END OF SOMERVILLE'S CHASE.

[Footnote 1: In republishing only the "Chase" of Somerville and "the Fables" of Gay, we have acted on the principle of selecting the best, and the most characteristic, in our age, perhaps the only readable specimen of either poet.]

[Footnote 2: 'Great Prince:' Prince Frederick. Our readers will remember the humorous epitaph on him, in edifying contrast to Somerville's praise:—

  'Here lies Fred,
  Who was alive, and is dead:
  If it had been his father,
  I'd much rather;
  Had it been his mother,
  Better than another;
  Were it his sister,
  Nobody would have miss'd her;
  Were it the whole generation,
  The better for the nation.
  But since it's only Fred,
  There's no more to be said,
  But that he was alive, and is dead.'

We quote this from recollection of Thackeray's recitation, but think it pretty accurate.]

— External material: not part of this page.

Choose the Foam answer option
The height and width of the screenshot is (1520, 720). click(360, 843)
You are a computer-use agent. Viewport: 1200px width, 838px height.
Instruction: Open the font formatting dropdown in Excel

[Footnote 3: 'Neustria:' Normandy.]

[Footnote 4: 'Fountain of light,' &c. Scott as well as Somerville loved to write in brilliant sunshine.]

[Footnote 6: 'Talbot kind:' Derived, we think, from the famous John Talbot, the first Earl of Shrewsbury, who employed this species of hound against the Irish rebels.]

[Footnote 7: 'Aurengzebe:' in 1659, seized the throne of India, after murdering his relatives, but became a good, wise, and brave emperor.]

[Footnote 8: 'Ammon's son:' Alexander the Great.]

[Footnote 9: 'Blooming youth:' Fred again.]

[Footnote 10: 'Apulia:' now Puglia, the south-eastern part of Italy.]